Télécoms Sans Frontières
- Abbreviation: TSF
- Formation: 1998
- Type: NGO
- Purpose: Humanitarian
- Headquarters: Pau
- Region served: World
- Official language: French, English
- President: Jean-François Cazenave
- Director: Monique Lanne-Petit
- Website: https://tsfi.org/

= Télécoms Sans Frontières =

Télécoms Sans Frontières (TSF) is an emergency technology non-governmental organization, which intervenes in the context of humanitarian crises, conflict zones and areas hit by natural disasters to set up satellite communication for the affected populations and humanitarian organisations.

==History ==

During different humanitarian experiences throughout the first Gulf War, and the Balkan war between 1991 and 1997, TSF’s founders realised that in addition to healthcare and food there was a real need for telecommunications in emergency contexts.

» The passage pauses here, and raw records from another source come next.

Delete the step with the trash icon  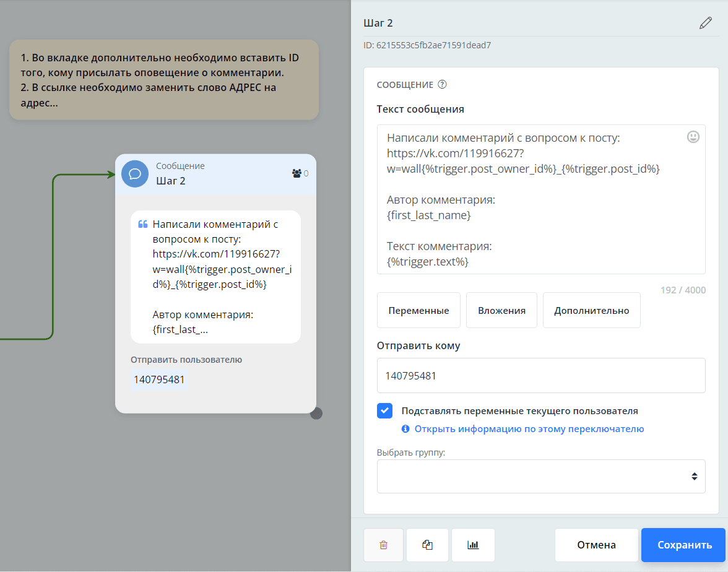tap(383, 545)
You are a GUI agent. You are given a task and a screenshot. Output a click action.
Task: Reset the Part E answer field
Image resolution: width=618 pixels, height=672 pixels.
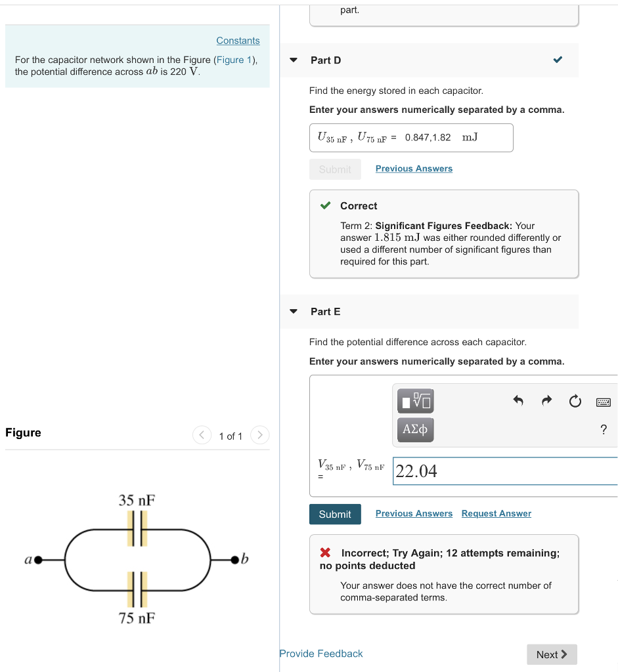pos(575,401)
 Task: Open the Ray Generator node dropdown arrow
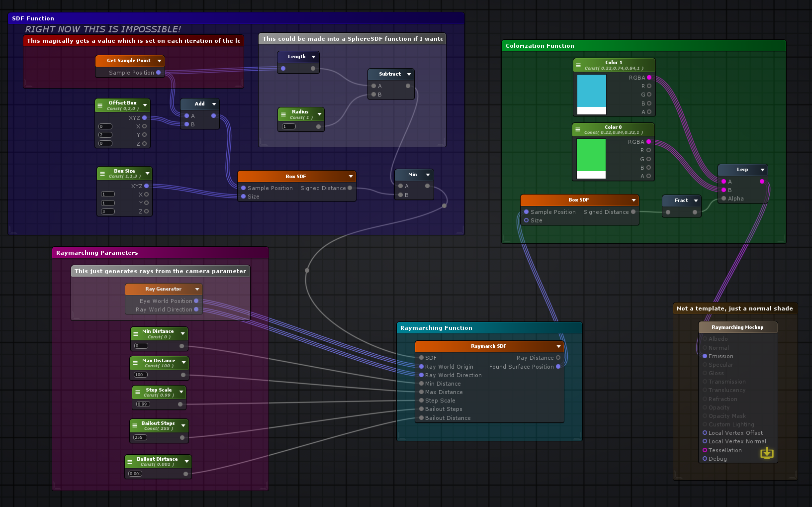(x=197, y=289)
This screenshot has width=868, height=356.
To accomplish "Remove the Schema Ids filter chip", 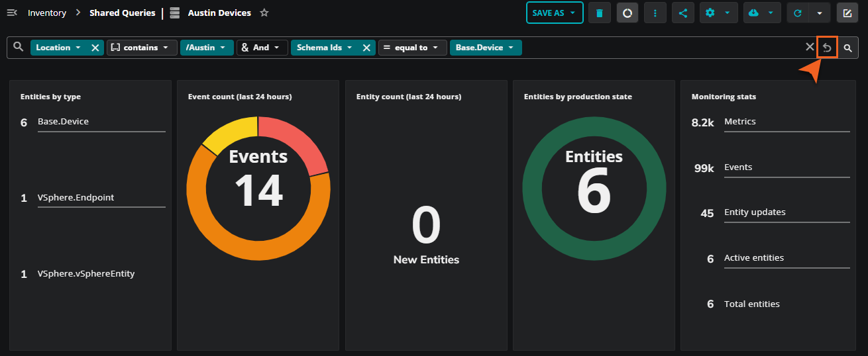I will pos(366,48).

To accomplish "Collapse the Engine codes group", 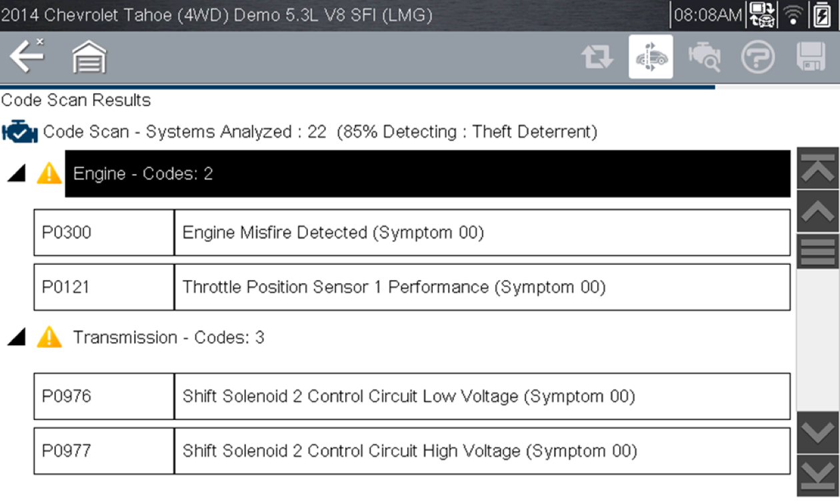I will (17, 174).
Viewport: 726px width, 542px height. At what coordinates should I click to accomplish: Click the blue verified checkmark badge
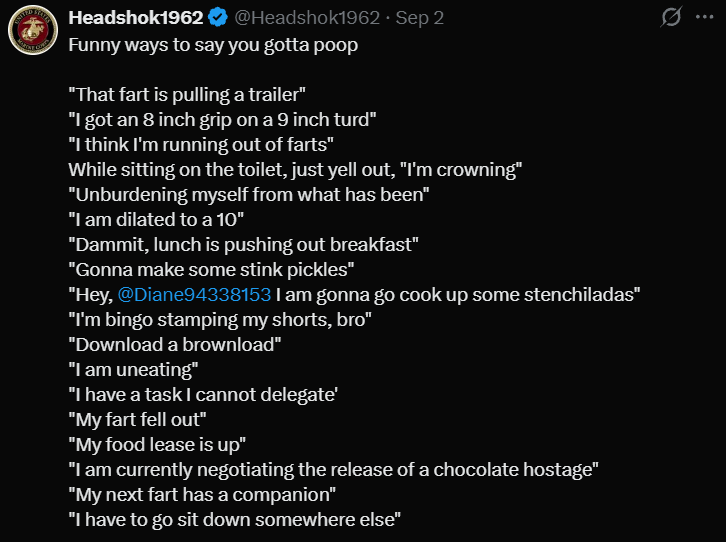(218, 18)
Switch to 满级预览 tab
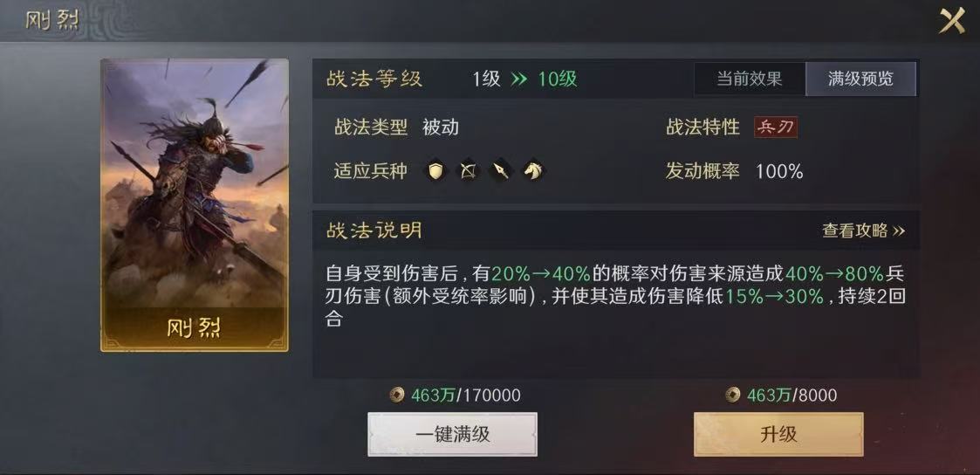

To meet this need, TSF was founded in 1998 and officially started its operations in the field with its first mission during the Kosovo War to offer satellite phone calls to the refugees fleeing the conflict. During the following years, TSF expanded its operations supporting also the actors working in the aftermath of humanitarian crises. In 2001 the first telecommunication centre was established in Afghanistan to help international NGOs active in the area with satellite internet communication systems.

Between 2003 and 2006 TSF opened two regional offices in Thailand and Nicaragua (the current regional office for the Americas opened in Mexico in 2016) and became a partner of two international clusters in humanitarian aid: the Directorate-General for European Civil Protection and Humanitarian Aid Operations (ECHO) and the Emergency Telecoms Cluster (ETC) founded by the United Nations Office for the Coordination of Humanitarian Affairs and supervised by UNICEF, the United Nations International Children's Emergency Fund (currently ETC is led by the World Food Programme).

==Organisation==
TSF has its headquarters in Pau (France) and two regional offices in Bangkok (Thailand) and Guadalajara (Mexico).

Two TSF representatives are also located in Washington, D.C., and London to support TSF’s partnership development activities.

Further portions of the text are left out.